Data center demand drives strong earnings outlook for SGM
Sims guides huge earnings upgrade as data center metals demand spikes.
Mentioned: Sims Ltd (SGM)
Sims (ASX.SGM) has provided a trading update and guidance for fiscal 2026 earnings. It expects underlying EBIT of $350 million-$400 million. This is more than double the prior year, due to higher nonferrous prices and growth in the electronics and computer recycling business. Shares were up 9%.
Why it matters: We had already anticipated strong earnings growth in fiscal 2026, but this is better than expected, and we lift our fiscal 2026 underlying EBIT estimate by 50% to the midpoint of guidance. The upgrade is mostly driven by data center demand for metals, benefiting the North American metals businesses and the electronics and computer recycling business.
- Almost half of earnings guidance is from its electronics and computer recycling business, guided to contribute to the fiscal 2026 adjusted EBIT of about $175 million, from $33 million in fiscal 2025. Growth is supported by new operations in Ireland, in addition to the US.
- Elevated copper and aluminum prices are driving profits in the North American operations. These are needed for data centers, electric vehicles, renewable energy, and electronic goods. Nonferrous metals comprise about 9% of sales volumes but are Sims’ highest-margin product.
The bottom line: We raise our fair value estimate by 8% to $17 per share for no-moat Sims Metal Group. Despite the upgrade, shares are about 20% overvalued.
- We think the market is extrapolating high prices into the future. Our estimates assume elevated prices for ferrous scrap metal, aluminum, and copper over the near term, due to high demand and relative scarcity. But we expect prices to normalize by our fiscal 2030 midcycle.
- Sims’ capital-light electronics and computer recycling business has low barriers to entry, and high demand from data centers is likely to encourage investment and new entrants. Consequently, we forecast price and EBIT margin to be lower from fiscal 2027 as competition intensifies.
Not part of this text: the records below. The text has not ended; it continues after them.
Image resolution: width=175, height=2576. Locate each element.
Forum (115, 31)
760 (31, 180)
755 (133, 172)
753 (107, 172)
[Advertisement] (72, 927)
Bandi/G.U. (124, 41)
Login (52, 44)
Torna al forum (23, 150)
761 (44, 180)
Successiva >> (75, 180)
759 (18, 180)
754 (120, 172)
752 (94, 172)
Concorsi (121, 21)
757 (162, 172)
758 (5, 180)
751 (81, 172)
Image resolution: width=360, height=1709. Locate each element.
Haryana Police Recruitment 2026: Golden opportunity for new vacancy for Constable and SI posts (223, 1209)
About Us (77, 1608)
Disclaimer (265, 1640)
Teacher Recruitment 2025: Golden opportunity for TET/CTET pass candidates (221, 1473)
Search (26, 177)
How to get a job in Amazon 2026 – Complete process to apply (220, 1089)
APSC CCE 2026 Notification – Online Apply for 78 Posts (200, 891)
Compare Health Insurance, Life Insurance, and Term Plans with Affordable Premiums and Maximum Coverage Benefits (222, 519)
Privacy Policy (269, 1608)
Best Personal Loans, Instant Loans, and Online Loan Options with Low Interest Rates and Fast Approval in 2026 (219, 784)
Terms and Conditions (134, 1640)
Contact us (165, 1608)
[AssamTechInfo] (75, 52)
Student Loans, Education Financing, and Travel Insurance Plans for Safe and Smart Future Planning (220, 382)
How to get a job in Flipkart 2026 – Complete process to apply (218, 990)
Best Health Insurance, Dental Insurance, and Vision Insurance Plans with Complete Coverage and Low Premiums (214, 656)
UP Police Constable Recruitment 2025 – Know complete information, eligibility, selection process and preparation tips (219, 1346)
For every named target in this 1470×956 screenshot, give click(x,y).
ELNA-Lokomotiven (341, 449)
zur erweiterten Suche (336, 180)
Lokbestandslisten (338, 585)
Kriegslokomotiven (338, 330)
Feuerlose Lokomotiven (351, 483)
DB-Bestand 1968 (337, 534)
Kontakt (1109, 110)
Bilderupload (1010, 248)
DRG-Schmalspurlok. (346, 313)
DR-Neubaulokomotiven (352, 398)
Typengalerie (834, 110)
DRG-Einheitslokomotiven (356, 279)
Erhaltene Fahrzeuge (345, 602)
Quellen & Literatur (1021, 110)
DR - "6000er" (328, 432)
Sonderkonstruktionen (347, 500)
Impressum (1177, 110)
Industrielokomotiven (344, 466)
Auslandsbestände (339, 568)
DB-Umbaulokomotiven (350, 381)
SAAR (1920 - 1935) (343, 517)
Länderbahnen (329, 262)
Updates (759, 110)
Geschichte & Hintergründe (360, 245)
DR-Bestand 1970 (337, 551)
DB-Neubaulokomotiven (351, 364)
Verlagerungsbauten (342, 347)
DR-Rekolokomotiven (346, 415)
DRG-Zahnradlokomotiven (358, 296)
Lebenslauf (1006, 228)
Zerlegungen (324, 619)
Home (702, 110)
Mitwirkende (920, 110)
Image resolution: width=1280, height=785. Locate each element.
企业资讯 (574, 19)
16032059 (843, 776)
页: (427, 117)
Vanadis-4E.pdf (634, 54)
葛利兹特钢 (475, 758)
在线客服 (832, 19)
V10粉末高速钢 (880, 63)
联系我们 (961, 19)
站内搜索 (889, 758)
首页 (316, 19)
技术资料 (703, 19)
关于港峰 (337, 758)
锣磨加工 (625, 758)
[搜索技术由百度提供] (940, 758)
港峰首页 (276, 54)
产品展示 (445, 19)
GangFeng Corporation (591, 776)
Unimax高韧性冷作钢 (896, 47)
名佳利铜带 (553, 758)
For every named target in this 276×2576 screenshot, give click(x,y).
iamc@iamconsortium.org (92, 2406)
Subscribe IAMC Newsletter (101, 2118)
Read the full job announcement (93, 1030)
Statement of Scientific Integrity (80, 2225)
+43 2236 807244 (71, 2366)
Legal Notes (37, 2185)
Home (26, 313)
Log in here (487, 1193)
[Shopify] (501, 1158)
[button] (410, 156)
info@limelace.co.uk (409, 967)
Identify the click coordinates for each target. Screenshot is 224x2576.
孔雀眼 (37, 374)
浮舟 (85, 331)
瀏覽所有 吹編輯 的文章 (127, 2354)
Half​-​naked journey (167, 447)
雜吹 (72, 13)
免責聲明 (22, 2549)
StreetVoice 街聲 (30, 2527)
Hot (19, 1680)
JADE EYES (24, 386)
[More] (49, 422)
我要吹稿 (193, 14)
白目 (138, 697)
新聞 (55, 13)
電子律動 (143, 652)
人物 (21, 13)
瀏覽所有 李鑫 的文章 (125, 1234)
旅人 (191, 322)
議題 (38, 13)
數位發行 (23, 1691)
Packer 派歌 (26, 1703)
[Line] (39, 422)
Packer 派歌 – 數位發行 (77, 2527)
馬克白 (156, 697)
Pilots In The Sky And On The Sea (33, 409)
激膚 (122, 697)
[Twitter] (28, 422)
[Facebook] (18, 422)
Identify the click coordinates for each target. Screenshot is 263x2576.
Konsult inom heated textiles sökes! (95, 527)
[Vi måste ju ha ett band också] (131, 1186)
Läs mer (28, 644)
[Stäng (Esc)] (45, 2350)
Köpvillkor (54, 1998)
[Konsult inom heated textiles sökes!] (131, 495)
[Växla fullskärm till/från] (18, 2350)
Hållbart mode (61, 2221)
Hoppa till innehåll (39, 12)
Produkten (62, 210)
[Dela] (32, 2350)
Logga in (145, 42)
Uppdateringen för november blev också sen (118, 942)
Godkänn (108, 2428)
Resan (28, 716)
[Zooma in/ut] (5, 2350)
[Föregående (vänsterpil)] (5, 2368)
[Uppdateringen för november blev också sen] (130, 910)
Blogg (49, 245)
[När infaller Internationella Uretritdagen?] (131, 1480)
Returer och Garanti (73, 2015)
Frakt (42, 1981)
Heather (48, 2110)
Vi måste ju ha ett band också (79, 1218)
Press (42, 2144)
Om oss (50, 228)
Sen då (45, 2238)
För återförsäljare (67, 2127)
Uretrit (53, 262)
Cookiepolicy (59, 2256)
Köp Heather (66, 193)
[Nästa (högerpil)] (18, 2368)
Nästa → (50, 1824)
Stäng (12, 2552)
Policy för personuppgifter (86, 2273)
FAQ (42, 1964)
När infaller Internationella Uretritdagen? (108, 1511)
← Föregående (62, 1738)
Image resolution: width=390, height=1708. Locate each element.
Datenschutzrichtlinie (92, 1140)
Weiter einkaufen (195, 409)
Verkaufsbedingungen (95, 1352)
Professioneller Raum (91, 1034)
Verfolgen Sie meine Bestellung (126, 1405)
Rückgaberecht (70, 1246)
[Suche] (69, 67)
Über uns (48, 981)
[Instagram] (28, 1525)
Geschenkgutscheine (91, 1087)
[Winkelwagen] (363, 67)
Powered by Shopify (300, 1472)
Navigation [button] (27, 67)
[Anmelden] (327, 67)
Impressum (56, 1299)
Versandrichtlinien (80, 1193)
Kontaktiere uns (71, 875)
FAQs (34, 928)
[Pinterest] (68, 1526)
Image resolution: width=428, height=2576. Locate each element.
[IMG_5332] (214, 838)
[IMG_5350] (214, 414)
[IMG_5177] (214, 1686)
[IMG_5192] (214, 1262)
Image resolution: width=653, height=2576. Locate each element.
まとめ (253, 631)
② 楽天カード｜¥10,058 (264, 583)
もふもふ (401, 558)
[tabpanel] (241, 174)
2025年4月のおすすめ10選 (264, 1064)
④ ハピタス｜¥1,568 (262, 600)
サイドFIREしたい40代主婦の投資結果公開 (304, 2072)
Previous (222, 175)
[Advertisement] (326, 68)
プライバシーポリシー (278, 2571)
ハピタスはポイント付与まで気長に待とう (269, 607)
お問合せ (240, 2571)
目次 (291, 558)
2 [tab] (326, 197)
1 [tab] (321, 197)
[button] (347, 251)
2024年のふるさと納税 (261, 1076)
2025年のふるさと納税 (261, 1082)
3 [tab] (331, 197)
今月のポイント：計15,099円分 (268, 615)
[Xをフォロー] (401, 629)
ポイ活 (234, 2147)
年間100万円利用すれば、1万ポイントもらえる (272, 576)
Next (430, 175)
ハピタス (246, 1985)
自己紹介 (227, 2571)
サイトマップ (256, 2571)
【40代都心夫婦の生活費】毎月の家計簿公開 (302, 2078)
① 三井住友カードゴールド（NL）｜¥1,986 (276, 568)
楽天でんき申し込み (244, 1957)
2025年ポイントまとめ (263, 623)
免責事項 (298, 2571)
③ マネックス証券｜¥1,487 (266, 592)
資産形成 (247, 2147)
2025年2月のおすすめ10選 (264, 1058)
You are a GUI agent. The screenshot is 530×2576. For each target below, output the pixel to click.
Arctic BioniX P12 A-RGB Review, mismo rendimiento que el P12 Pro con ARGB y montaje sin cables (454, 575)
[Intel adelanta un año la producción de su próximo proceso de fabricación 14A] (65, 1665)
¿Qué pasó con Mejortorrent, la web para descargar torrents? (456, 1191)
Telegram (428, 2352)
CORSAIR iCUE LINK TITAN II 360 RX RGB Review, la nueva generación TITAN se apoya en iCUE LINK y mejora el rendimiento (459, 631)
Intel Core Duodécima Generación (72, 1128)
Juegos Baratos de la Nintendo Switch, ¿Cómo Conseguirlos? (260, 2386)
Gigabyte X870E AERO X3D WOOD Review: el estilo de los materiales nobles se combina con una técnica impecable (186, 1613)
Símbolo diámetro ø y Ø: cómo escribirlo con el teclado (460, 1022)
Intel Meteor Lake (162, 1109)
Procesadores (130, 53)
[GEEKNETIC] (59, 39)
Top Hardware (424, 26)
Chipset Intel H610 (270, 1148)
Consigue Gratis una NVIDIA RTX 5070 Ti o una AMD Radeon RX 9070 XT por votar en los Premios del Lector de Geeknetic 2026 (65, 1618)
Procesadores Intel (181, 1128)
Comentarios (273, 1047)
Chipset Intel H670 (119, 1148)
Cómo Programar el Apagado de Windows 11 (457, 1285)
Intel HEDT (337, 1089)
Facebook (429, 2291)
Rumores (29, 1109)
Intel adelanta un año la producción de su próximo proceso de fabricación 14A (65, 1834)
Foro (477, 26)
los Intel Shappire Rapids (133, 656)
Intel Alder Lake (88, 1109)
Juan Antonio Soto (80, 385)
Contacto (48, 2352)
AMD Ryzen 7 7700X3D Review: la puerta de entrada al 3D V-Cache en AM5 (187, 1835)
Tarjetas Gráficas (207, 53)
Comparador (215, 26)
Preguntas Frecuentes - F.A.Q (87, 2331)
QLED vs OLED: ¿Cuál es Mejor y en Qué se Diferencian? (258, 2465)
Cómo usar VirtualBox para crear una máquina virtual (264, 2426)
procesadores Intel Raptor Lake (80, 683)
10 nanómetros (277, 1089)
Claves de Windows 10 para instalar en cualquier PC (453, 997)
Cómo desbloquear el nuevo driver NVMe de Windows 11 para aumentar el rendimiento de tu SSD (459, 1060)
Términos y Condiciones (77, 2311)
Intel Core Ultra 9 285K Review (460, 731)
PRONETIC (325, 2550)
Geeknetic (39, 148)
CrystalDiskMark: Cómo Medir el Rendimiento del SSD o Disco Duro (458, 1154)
Sims primed for growth in artificial intelligence
We expect increased demand for scrap metals over our forecast period, driven by growth in electric arc furnaces, spending on infrastructure, and steel and copper as the main materials in vehicles, electronics, and machinery.
We estimate that at least 70% of US-manufactured steel is produced in an electric arc furnace, driven by decarbonization of steelmaking and improvements in technology. These mills use up to 100% scrap metal as opposed to basic oxygen furnaces, which generally use about one-fifth scrap.
We also expect an increase in metal-intensive infrastructure, underpinned by the US government’s USD 1.2 trillion Bipartisan Infrastructure Deal, representing about double normal policy spending. Steel and other metals, such as copper, are also an essential input in machinery, automobiles, and consumer goods and we do not see growth in these being materially displaced by alternative materials.
The US government’s tariff on all imported steel and aluminum, from March 2025, does not include scrap metal. However, about one-fourth of US steel consumption is imported, and we expect this to be curtailed, with more steel domestically manufactured to avoid tariffs. We think this is a tailwind for Sims as the largest supplier of scrap metal. Its plants are currently underutilized, and we think it is well-positioned to increase domestic scrap volumes in line with rising domestic demand. We expect tariffs to be in place until the end of the current administration’s term.
After reporting a segment loss in fiscal 2024, the US business removed costs and repositioned itself as a domestic seller and exporter, from being an exporter previously. We support this strategy with domestic prices likely to improve given the tariff backdrop, while maintaining the option of exporting. However, segment earnings improved from fiscal 2025 as it reduced overhead costs and gained domestic customers. To this end, we expect a near-term improvement in prices and margins, albeit short-lived, with normalized prices and volumes from fiscal 2029, as higher prices encourage new entrants and investment, reducing returns for all players.
Bulls say
- Growth in electric arc furnace production is driving demand for scrap steel as the main input of EAF produced steel.
- Ferrous and nonferrous metals are essential materials in the construction, automobile, technology, consumer, and industrial sectors, with near-term growth expected by increased public and private spending.
- We anticipate tariffs on US steel to increase demand for US domestically produced steel in the medium term, with Sims, as the largest national player, well-placed to supply scrap metal.
Bears say
- Scrap processing is a low-margin industry characterized by fragmented supply and low barriers to entry.
- Ferrous scrap metal can be substituted by direct-reduced-iron and other feedstocks increasing competition if these alternatives become cheaper than scrap.
- Scrap metal companies are price takers, with prices tied to supply and demand of scrap metal and alternatives.